This Marketplace story combined the reporting I did for two of my podcasts, the one that went out on June 15th, and the one that was released on June 30th. It turns out that the majority of transgender men have more positive experiences of the workplace once they stop living publicly as women and start living publicly as men. And these experiences hit them hard, because for decades they've seen the workplace through different eyes - female eyes. Suddenly, as men, they find they have more authority and are seen as being more capable, even though they're the same people with the same abilities they've always had. Take Thomas, who began his working life as Susan. One fellow lawyer described Susan as 'incompetent', but said he 'really liked this new guy, Thomas.' Meanwhile, trans women have the opposite issue: their abilities are suddenly questioned.

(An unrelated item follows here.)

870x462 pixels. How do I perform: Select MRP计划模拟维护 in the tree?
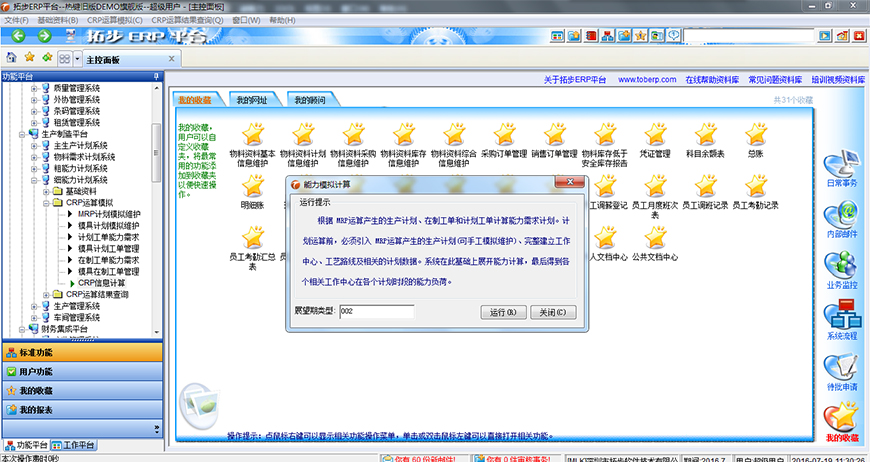pos(108,214)
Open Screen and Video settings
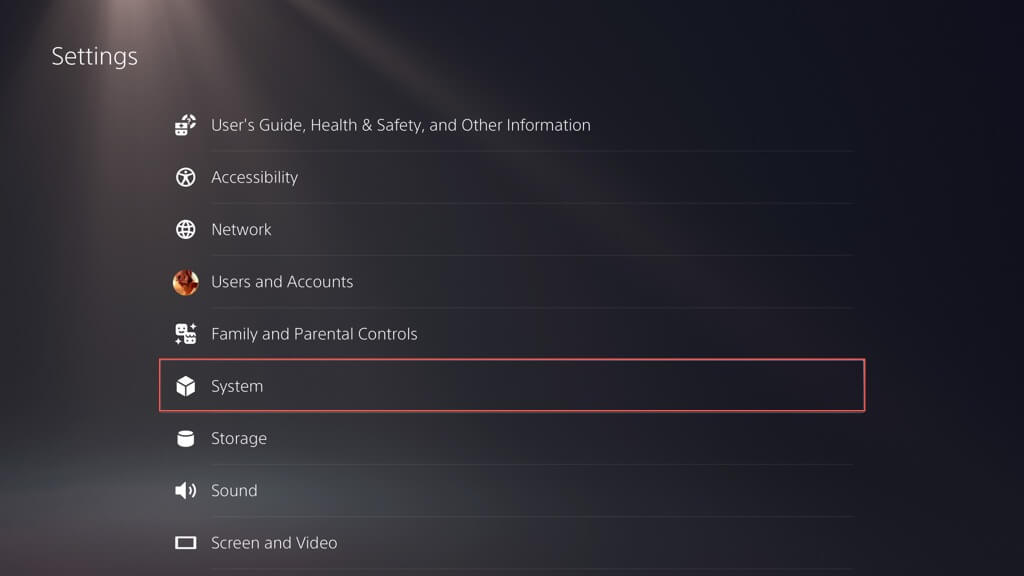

They have to get used to being seen as less competent.
University of Chicago researcher Kristen Schilt says trans men's and women's dual experience of office life is about the best evidence we have that men and women really are perceived and treated differently in the workplace.
June 24, 2014
In this story I look at why the number of women on US company boards is still so low. From one perspective, American companies are on the right track - according to a recent Heidrick & Struggles study, more than 20% of board seats at Fortune 500 companies are now occupied by women. The latest Catalyst numbers indicate the number isn't quite that high.
Still, the vast majority of people who make household purchases are women, and some of those companies that make the stuff women buy have no women on their boards at all. Quotas aren't a popular idea in this country, and there's varying evidence about how useful they are overall. Powerful shareholder groups such as Calpers are now weighing in, trying to push companies to get more women and minorities into the boardroom - so far with limited success.
May 5, 2014
Listen here. Aired on NPR's Morning Edition.
Alex Livingston (l) and Eddie Santillan (r), on the hunt for a company. Photo: Isabel Angell
Every time you do a story about rich people, or graduates from elite business schools, listeners complain. They're duly doing that in the comments under this NPR story of mine, which aired this morning on Morning Edition. The piece is about a weird little corner of the investing world known as search funds. Here's how it works: a group of investors doles out hundreds of thousands of dollars to a business school graduate or two who wants to find a company to buy and grow. If the company does well, the investors can potentially make a lot of money. Meanwhile the young guys (and they are virtually all guys) get a taste of CEO-ship and gain experience running a company and, they hope, making it more successful. It may sound nuts (why would any investor in their right mind bet on a person rather than an idea?) but it's an actual thing, and it's becoming more popular.
April 21, 2014
This is the podcast version of a two-minute story I did for Marketplace back in February. For the podcast I interviewed a couple of other people and expanded the stories of all the women I spoke to.
The number of women going into family firms is going up - in the US it's almost five times higher than it was in the late 1990s. But these women still face quite different challenges than their brothers, even in 2014. Tune in to hear five women from different generations talk about the pros and cons of being a daughter working at the family firm, including one who is now running the business. You can check out all other episodes of the podcast at TheBroadExperience.com.
April 14, 2014
Listen here. Aired on NPR's All Things Considered.
It turns out the pawn industry is expanding. But it's not just traditional pawn shops that are proliferating. Chains of pawn shops are springing up that are aimed squarely at the wealthy. I visited a couple of companies in New York, Borro and New York Loan. I also spoke to two people who had pawned items. One has plenty of assets. He pawned a couple of expensive watches to get a quick infusion of cash to finish a movie he was making. The other person was quite desperate after her business failed. And both managers of the companies I talked to told me they get plenty of business owners pawning items so they can meet payroll before their receivables come in.
My Planet Money editor was worried about my pronunciation of 'pawn': because of my English accent, 'pawn' and 'porn' sound almost identical. So I had to fake an American accent on every 'pawn' that came out of my mouth.
I tried on this beautiful, late 1950s/early 1960s diamond necklace. It felt fantastic. If you're interested, it's on sale at New York Loan for $65,000.